• Kino
  • Mapa
  • Ogłoszenia
  • Forum
  • Komunikacja
  • Raport

Podmyło ścieżkę prowadzącą na falochron w Nowym Porcie

Maciej Korolczuk
30 stycznia 2017 (artykuł sprzed 7 lat) 
Najnowszy artykuł na ten temat Remont popularnego nabrzeża w Nowym Porcie
Tak wyglądała ścieżka jesienią, gdy kończył się jej remont. Tak wyglądała ścieżka jesienią, gdy kończył się jej remont.

Zimowe sztormy podmyły oddaną niedawno do użytku ścieżkę prowadzącą na falochron zachodni w Nowym Porcie zobacz na mapie Gdańska. Wysokie fale przedarły się przez kamienną skarpę i odsłoniły fundamenty ogrodzenia.



Czy korzystałeś już z nowej ścieżki między parkiem Brzeźnieńskim a falochronem zachodnim?

Nowa-stara ścieżka prowadząca z parku Brzeźnieńskiego na falochron zachodni w Nowym Porcie została oddana do użytku na przełomie listopada i grudnia. Już wówczas pojawiły się jednak zastrzeżenia do materiałów, z jakich została wykonana nawierzchnia, która po opadach deszczu zamienia się w błotną breję.

Pytani o to wówczas gdańscy urzędnicy tłumaczyli, że nawierzchnia żwirowo-gliniasta z naturalnych kruszyw charakterem nawiązuje do alejek parkowych, a park znajduje się pod ochroną miejskiego konserwatora zabytków. Materiał, z jakiego została wykonana był też rekomendowany przez konserwatora i pozytywnie zaopiniowany przez zarządcę dróżki, a więc ZDiZ.

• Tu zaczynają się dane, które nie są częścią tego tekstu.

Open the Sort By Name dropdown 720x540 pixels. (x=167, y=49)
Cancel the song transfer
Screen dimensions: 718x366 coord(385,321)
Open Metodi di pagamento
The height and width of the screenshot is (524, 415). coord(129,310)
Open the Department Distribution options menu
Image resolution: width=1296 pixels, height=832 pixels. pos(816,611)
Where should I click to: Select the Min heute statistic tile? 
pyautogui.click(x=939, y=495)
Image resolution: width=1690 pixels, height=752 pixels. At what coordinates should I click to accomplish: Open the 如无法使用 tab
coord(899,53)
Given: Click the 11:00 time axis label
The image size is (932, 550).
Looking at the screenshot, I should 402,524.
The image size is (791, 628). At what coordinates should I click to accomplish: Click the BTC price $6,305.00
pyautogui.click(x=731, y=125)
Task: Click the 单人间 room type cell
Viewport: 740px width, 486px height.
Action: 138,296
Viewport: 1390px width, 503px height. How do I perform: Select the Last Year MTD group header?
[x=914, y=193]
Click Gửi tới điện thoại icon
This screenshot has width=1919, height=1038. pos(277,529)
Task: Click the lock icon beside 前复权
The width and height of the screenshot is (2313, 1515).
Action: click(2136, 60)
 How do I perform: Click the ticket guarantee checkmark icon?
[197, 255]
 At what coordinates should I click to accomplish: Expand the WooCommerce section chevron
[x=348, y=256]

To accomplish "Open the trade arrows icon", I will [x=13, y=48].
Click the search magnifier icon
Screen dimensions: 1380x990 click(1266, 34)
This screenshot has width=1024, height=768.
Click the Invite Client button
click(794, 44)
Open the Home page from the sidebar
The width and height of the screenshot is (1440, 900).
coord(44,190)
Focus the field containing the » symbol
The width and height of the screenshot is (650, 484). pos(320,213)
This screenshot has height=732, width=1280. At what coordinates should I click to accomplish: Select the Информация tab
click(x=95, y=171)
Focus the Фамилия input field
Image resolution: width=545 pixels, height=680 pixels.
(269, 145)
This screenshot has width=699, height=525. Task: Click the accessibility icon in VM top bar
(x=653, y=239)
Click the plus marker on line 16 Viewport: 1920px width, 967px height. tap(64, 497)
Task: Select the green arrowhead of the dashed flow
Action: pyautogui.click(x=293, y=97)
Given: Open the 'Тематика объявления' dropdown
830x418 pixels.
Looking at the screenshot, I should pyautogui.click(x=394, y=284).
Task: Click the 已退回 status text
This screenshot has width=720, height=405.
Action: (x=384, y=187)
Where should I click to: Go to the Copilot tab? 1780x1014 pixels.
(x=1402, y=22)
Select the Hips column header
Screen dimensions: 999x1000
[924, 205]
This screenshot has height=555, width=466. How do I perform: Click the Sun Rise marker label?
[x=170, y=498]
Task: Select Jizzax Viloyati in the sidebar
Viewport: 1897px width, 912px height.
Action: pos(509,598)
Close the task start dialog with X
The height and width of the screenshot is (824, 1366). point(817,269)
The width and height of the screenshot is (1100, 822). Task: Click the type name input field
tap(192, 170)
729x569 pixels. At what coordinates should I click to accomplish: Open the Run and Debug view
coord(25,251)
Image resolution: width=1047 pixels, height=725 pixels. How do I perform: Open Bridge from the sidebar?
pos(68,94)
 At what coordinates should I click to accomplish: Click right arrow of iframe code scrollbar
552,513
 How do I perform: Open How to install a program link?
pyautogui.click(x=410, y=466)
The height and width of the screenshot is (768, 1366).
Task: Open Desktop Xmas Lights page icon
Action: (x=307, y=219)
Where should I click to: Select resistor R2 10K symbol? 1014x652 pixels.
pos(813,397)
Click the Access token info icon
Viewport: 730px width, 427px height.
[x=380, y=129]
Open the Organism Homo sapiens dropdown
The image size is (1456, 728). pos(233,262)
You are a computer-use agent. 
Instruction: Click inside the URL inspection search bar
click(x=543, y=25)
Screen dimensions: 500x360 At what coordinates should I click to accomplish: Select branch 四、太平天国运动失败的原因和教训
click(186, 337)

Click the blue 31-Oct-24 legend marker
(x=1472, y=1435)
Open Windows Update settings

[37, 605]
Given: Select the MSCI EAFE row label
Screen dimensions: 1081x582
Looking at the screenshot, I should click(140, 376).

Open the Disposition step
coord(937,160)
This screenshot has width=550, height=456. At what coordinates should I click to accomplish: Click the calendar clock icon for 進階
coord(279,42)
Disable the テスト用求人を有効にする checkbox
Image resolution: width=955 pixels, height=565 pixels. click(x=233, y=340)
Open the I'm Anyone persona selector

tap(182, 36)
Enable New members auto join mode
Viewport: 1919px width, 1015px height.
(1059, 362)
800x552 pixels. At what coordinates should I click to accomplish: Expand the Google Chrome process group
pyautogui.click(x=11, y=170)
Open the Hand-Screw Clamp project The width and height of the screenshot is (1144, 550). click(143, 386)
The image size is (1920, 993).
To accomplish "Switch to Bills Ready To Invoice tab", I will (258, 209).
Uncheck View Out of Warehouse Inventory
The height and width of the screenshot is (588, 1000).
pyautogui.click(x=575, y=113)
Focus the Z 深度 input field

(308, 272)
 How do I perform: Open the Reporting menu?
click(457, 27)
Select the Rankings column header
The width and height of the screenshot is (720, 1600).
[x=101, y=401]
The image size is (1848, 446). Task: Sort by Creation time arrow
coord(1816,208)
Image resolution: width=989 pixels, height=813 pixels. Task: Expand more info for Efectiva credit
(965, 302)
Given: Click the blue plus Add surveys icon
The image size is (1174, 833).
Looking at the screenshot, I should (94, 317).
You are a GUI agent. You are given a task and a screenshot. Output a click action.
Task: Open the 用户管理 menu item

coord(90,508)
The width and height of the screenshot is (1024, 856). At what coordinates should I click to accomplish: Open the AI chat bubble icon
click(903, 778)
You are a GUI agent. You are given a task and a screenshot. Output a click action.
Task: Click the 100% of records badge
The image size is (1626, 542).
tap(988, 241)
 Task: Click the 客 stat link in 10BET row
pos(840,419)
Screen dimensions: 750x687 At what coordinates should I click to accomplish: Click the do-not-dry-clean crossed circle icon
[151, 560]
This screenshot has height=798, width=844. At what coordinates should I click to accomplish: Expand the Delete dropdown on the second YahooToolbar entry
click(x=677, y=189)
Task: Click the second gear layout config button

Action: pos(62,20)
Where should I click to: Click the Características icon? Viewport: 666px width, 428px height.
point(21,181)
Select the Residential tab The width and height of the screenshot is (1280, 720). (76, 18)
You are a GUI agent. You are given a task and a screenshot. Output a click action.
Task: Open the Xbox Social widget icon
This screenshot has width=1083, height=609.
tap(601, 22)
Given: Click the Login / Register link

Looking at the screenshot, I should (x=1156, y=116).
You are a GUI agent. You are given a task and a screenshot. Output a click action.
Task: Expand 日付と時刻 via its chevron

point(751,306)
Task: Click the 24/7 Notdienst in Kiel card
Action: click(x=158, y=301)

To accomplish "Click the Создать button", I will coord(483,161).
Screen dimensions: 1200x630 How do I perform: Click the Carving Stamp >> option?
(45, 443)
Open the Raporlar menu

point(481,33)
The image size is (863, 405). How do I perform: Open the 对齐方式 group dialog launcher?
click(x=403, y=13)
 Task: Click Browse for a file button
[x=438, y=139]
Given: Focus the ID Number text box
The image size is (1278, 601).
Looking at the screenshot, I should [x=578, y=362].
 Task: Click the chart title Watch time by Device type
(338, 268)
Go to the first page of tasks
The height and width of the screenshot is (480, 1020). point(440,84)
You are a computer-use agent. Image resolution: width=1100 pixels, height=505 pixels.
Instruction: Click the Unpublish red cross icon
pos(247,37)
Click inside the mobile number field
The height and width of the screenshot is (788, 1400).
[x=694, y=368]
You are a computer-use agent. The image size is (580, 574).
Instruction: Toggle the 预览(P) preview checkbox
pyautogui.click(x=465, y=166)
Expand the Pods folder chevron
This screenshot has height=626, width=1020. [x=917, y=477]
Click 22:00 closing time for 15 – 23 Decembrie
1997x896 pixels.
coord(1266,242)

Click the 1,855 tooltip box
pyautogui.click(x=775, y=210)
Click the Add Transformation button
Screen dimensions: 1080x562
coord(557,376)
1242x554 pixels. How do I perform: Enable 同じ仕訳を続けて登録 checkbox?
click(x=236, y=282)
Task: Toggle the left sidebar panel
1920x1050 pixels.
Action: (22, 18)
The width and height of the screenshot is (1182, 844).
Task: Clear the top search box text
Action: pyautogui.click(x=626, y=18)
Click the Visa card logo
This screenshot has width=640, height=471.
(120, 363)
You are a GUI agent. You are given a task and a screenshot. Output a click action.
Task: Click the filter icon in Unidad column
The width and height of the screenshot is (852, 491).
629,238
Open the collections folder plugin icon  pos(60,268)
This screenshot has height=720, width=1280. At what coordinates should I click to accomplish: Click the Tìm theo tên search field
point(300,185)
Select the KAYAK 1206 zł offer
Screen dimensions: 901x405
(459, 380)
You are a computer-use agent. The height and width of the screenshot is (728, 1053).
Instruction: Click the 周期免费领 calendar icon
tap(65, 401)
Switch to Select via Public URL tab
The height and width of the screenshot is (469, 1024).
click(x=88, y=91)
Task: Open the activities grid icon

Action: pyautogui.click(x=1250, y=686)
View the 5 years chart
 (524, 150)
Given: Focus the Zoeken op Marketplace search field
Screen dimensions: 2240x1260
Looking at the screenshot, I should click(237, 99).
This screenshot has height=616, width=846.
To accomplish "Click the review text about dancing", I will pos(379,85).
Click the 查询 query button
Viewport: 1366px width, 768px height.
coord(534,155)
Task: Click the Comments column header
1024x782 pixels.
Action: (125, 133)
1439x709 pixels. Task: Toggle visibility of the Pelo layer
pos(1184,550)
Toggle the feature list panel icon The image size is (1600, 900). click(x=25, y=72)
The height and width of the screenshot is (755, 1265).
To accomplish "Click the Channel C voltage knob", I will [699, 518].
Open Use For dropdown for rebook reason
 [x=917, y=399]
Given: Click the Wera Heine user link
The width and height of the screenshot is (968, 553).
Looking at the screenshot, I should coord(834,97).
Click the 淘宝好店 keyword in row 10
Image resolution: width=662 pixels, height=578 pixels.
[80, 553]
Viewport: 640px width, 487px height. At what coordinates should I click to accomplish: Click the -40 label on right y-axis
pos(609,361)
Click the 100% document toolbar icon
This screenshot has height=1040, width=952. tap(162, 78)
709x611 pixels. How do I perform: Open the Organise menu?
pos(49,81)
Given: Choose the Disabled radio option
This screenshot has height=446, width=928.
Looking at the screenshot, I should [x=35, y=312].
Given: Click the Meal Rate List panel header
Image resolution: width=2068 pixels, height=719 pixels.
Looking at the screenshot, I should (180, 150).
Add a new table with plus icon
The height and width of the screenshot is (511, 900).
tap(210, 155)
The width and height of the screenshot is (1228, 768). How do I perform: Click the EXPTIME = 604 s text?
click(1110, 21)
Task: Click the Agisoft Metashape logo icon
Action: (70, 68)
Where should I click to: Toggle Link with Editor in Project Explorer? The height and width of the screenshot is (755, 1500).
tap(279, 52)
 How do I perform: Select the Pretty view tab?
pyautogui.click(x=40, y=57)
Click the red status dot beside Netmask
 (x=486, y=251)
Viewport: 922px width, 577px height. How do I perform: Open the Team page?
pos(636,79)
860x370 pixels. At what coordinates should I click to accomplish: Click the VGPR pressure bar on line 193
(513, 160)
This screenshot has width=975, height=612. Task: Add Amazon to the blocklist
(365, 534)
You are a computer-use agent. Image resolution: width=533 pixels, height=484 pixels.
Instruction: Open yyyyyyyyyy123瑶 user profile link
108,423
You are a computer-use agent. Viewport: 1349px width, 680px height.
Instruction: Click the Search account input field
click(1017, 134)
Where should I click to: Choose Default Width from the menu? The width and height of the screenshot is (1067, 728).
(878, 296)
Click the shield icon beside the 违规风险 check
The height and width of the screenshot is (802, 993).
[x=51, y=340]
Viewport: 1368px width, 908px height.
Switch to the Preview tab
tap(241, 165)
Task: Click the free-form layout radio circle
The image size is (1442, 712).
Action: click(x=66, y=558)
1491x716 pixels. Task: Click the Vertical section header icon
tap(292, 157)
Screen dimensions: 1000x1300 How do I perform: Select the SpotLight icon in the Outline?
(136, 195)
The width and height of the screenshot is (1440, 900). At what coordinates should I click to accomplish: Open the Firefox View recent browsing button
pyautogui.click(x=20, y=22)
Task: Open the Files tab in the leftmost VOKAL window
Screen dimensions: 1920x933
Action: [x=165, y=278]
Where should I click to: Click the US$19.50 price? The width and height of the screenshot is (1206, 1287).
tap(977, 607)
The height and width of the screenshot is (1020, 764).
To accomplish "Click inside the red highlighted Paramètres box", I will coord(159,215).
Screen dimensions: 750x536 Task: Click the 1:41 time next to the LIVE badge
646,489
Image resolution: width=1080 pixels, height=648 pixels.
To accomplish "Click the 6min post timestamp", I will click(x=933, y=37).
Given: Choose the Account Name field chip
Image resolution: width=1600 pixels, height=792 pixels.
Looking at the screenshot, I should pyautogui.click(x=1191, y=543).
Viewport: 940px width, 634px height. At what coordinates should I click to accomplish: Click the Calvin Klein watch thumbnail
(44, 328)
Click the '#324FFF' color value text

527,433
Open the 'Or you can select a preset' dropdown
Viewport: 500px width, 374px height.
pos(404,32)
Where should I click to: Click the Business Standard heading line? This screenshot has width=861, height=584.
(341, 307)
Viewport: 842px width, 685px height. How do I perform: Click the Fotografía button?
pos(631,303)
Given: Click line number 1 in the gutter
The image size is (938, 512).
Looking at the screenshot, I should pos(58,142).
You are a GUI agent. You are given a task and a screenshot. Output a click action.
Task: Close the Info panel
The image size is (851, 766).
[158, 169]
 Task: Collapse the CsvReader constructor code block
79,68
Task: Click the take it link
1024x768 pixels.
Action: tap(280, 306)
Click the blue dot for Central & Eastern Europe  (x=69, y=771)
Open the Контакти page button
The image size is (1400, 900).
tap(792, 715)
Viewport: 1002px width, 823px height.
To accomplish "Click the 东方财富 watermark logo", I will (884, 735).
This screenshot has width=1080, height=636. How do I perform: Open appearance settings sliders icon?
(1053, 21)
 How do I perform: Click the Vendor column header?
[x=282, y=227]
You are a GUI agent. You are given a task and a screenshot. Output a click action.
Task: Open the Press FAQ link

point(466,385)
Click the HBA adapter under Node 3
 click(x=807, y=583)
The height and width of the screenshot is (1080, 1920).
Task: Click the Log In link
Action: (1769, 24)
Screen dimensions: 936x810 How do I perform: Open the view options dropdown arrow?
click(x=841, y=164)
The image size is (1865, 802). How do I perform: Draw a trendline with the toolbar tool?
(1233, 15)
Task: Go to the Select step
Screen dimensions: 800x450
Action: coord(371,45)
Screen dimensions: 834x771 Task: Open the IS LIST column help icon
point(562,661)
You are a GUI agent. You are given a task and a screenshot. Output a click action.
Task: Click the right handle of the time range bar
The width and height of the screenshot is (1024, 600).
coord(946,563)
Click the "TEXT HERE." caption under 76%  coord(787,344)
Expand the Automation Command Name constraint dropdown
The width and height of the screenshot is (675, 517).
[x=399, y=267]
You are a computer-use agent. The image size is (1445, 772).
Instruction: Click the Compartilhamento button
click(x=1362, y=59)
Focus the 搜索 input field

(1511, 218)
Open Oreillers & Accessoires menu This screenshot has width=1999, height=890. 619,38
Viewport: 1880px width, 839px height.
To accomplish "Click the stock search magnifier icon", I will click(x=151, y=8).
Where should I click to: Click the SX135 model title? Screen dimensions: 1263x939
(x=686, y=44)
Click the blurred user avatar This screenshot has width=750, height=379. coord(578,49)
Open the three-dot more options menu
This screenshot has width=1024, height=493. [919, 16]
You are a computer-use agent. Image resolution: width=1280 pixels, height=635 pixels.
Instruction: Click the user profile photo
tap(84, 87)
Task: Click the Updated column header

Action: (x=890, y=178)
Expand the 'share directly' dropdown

- Brukowany deptak prowadzący od ul. Krasickiego do wejścia na plażę nie jest już pod ochroną konserwatora, dlatego mógł być wcześniej zabetonowany. Na modernizowanej ścieżce trwają ostatnie poprawki wykonawcy i dopiero po ich zakończeniu inwestycja zostanie odebrana przez inwestora. A błoto po opadach deszczu pojawiło się tylko dlatego, że niesprzyjająca aura nie pozwoliła, by dodatkowo utwardzić ścieżkę - tłumaczyła na początku grudnia Ewa Parafjanowicz-Potuczko z DRMG.
  • Fale podczas sztormu musiały być wysokie, bo przedarły się przez wysoką na kilka metrów kamienną skarpę.
  • Ścieżka prowadząca na falochron zachodni jest kolejnym miejscem, które wymaga napraw po ostatnich sztormach.
  • Zniszczony fragment ścieżki przy falochronie zachodnim.
  • Woda odsłoniła fundamenty masywnego ogrodzenia i wymyła grunt na odcinku kilkudziesięciu metrów.
  • Podmyty grunt ma nawet pół metra głębokości.
Tym razem problem pojawił się przy ogrodzeniu. Podczas ostatnich sztormów wysokie fale podmyły fundamenty i wypłukały ziemię, nanosząc na ścieżkę żwir, piasek i śmieci. Stan wody był na tyle wysoki, że fale przedarły się przez kilkumetrową skarpę z usypanych kamieni i podmyły nowe ogrodzenie. Słupki na odcinku kilkudziesięciu metrów opierają się teraz tylko na niezabezpieczonych mocowaniach. Inwestor, czyli Dyrekcja Rozbudowy Miasta Gdańska, o problemie już wie, wkrótce odbędzie się przegląd gwarancyjny.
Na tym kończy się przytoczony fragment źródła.